STATED PROBLEM: Copy out each of the following items word for word, keeping every character and line break unchanged.

(Entries taken from a collection)
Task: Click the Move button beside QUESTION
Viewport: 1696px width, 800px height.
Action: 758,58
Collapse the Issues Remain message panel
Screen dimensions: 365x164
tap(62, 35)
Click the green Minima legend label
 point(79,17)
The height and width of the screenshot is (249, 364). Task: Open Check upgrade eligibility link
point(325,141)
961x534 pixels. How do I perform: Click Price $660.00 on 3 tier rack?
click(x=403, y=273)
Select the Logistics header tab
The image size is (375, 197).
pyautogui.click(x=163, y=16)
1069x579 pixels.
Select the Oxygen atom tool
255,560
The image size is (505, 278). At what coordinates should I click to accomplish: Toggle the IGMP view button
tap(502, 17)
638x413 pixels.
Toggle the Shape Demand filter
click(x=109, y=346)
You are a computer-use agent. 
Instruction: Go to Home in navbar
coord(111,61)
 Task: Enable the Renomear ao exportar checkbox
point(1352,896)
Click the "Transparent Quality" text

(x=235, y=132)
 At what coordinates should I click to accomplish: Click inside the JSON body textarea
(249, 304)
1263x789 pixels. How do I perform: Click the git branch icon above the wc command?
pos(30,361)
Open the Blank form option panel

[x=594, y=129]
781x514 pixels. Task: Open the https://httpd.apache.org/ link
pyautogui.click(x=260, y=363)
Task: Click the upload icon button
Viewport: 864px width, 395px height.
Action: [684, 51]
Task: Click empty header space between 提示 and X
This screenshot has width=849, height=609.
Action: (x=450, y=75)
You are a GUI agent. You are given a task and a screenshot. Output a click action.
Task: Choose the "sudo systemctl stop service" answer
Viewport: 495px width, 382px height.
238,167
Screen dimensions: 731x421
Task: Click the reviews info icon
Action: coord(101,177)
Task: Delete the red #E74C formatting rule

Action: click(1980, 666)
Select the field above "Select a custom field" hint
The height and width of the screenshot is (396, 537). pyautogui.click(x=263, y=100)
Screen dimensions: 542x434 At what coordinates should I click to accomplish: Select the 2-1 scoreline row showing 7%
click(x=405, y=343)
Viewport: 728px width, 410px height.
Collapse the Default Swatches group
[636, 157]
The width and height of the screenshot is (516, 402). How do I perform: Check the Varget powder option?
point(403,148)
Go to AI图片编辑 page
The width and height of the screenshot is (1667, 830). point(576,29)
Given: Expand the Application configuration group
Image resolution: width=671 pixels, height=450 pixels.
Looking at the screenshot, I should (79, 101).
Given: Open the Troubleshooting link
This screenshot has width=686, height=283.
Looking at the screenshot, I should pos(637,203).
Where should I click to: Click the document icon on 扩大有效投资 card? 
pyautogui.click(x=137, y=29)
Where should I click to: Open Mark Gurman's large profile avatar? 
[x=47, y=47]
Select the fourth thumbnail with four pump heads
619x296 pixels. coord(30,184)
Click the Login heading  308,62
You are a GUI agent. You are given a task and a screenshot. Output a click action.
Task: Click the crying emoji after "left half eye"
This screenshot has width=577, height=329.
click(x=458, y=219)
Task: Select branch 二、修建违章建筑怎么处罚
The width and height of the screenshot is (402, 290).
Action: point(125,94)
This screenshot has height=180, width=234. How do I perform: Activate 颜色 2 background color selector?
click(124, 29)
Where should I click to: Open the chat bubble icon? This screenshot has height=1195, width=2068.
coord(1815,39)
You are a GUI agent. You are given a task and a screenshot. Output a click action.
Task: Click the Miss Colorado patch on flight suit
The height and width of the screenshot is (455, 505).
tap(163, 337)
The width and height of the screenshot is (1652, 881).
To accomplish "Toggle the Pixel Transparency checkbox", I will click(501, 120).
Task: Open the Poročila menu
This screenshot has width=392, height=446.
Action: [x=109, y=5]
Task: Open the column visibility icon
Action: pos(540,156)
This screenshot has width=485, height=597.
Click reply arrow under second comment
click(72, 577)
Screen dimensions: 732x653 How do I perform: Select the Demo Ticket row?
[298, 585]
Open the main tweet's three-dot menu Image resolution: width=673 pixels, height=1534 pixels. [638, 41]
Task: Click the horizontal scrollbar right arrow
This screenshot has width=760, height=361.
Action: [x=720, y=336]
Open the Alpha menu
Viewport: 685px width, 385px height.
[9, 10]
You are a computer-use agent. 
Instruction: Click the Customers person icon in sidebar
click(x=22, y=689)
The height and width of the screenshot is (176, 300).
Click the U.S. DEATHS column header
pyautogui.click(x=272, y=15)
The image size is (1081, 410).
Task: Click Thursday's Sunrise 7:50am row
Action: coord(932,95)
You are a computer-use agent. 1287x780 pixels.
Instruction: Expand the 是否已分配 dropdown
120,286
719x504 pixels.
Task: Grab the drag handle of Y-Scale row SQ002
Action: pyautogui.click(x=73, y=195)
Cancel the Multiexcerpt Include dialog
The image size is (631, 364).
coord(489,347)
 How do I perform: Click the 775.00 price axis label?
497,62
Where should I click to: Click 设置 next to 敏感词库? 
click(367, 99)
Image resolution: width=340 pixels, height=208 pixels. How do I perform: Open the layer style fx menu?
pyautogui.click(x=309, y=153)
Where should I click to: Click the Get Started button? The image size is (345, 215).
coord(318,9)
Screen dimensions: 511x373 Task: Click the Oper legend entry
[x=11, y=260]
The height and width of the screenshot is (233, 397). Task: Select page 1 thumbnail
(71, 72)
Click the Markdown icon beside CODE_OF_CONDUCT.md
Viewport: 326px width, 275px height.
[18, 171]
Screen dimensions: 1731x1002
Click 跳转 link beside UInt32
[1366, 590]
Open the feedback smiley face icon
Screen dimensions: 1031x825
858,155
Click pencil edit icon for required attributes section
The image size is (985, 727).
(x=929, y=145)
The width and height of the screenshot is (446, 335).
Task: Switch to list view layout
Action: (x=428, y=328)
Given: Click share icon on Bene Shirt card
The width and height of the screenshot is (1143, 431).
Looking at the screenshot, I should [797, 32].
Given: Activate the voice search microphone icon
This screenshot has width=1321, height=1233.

RESULT:
Task: Click the Move button beside QUESTION
Viewport: 1696px width, 800px height.
Action: 758,58
Collapse the Issues Remain message panel
Screen dimensions: 365x164
tap(62, 35)
Click the green Minima legend label
 point(79,17)
The height and width of the screenshot is (249, 364). Task: Open Check upgrade eligibility link
point(325,141)
961x534 pixels. How do I perform: Click Price $660.00 on 3 tier rack?
click(x=403, y=273)
Select the Logistics header tab
The image size is (375, 197).
pyautogui.click(x=163, y=16)
1069x579 pixels.
Select the Oxygen atom tool
255,560
The image size is (505, 278). At what coordinates should I click to accomplish: Toggle the IGMP view button
tap(502, 17)
638x413 pixels.
Toggle the Shape Demand filter
click(x=109, y=346)
You are a computer-use agent. 
Instruction: Go to Home in navbar
coord(111,61)
 Task: Enable the Renomear ao exportar checkbox
point(1352,896)
Click the "Transparent Quality" text

(x=235, y=132)
 At what coordinates should I click to accomplish: Click inside the JSON body textarea
(249, 304)
1263x789 pixels. How do I perform: Click the git branch icon above the wc command?
pos(30,361)
Open the Blank form option panel

[x=594, y=129]
781x514 pixels. Task: Open the https://httpd.apache.org/ link
pyautogui.click(x=260, y=363)
Task: Click the upload icon button
Viewport: 864px width, 395px height.
Action: [684, 51]
Task: Click empty header space between 提示 and X
This screenshot has width=849, height=609.
Action: (x=450, y=75)
You are a GUI agent. You are given a task and a screenshot. Output a click action.
Task: Choose the "sudo systemctl stop service" answer
Viewport: 495px width, 382px height.
238,167
Screen dimensions: 731x421
Task: Click the reviews info icon
Action: coord(101,177)
Task: Delete the red #E74C formatting rule

Action: click(1980, 666)
Select the field above "Select a custom field" hint
The height and width of the screenshot is (396, 537). pyautogui.click(x=263, y=100)
Screen dimensions: 542x434 At what coordinates should I click to accomplish: Select the 2-1 scoreline row showing 7%
click(x=405, y=343)
Viewport: 728px width, 410px height.
Collapse the Default Swatches group
[636, 157]
The width and height of the screenshot is (516, 402). How do I perform: Check the Varget powder option?
point(403,148)
Go to AI图片编辑 page
The width and height of the screenshot is (1667, 830). point(576,29)
Given: Expand the Application configuration group
Image resolution: width=671 pixels, height=450 pixels.
Looking at the screenshot, I should (79, 101).
Given: Open the Troubleshooting link
This screenshot has width=686, height=283.
Looking at the screenshot, I should pos(637,203).
Where should I click to: Click the document icon on 扩大有效投资 card? 
pyautogui.click(x=137, y=29)
Where should I click to: Open Mark Gurman's large profile avatar? 
[x=47, y=47]
Select the fourth thumbnail with four pump heads
619x296 pixels. coord(30,184)
Click the Login heading  308,62
You are a GUI agent. You are given a task and a screenshot. Output a click action.
Task: Click the crying emoji after "left half eye"
This screenshot has width=577, height=329.
click(x=458, y=219)
Task: Select branch 二、修建违章建筑怎么处罚
The width and height of the screenshot is (402, 290).
Action: point(125,94)
This screenshot has height=180, width=234. How do I perform: Activate 颜色 2 background color selector?
click(124, 29)
Where should I click to: Open the chat bubble icon? This screenshot has height=1195, width=2068.
coord(1815,39)
You are a GUI agent. You are given a task and a screenshot. Output a click action.
Task: Click the Miss Colorado patch on flight suit
The height and width of the screenshot is (455, 505).
tap(163, 337)
The width and height of the screenshot is (1652, 881).
To accomplish "Toggle the Pixel Transparency checkbox", I will click(501, 120).
Task: Open the Poročila menu
This screenshot has width=392, height=446.
Action: [x=109, y=5]
Task: Open the column visibility icon
Action: pos(540,156)
This screenshot has width=485, height=597.
Click reply arrow under second comment
click(72, 577)
Screen dimensions: 732x653 How do I perform: Select the Demo Ticket row?
[298, 585]
Open the main tweet's three-dot menu Image resolution: width=673 pixels, height=1534 pixels. [638, 41]
Task: Click the horizontal scrollbar right arrow
This screenshot has width=760, height=361.
Action: [x=720, y=336]
Open the Alpha menu
Viewport: 685px width, 385px height.
[9, 10]
You are a computer-use agent. 
Instruction: Click the Customers person icon in sidebar
click(x=22, y=689)
The height and width of the screenshot is (176, 300).
Click the U.S. DEATHS column header
pyautogui.click(x=272, y=15)
The image size is (1081, 410).
Task: Click Thursday's Sunrise 7:50am row
Action: coord(932,95)
You are a computer-use agent. 1287x780 pixels.
Instruction: Expand the 是否已分配 dropdown
120,286
719x504 pixels.
Task: Grab the drag handle of Y-Scale row SQ002
Action: pyautogui.click(x=73, y=195)
Cancel the Multiexcerpt Include dialog
The image size is (631, 364).
coord(489,347)
 How do I perform: Click the 775.00 price axis label?
497,62
Where should I click to: Click 设置 next to 敏感词库? 
click(367, 99)
Image resolution: width=340 pixels, height=208 pixels. How do I perform: Open the layer style fx menu?
pyautogui.click(x=309, y=153)
Where should I click to: Click the Get Started button? The image size is (345, 215).
coord(318,9)
Screen dimensions: 511x373 Task: Click the Oper legend entry
[x=11, y=260]
The height and width of the screenshot is (233, 397). Task: Select page 1 thumbnail
(71, 72)
Click the Markdown icon beside CODE_OF_CONDUCT.md
Viewport: 326px width, 275px height.
[18, 171]
Screen dimensions: 1731x1002
Click 跳转 link beside UInt32
[1366, 590]
Open the feedback smiley face icon
Screen dimensions: 1031x825
858,155
Click pencil edit icon for required attributes section
The image size is (985, 727).
(x=929, y=145)
The width and height of the screenshot is (446, 335).
Task: Switch to list view layout
Action: (x=428, y=328)
Given: Click share icon on Bene Shirt card
The width and height of the screenshot is (1143, 431).
Looking at the screenshot, I should [797, 32].
Given: Activate the voice search microphone icon
This screenshot has width=1321, height=1233.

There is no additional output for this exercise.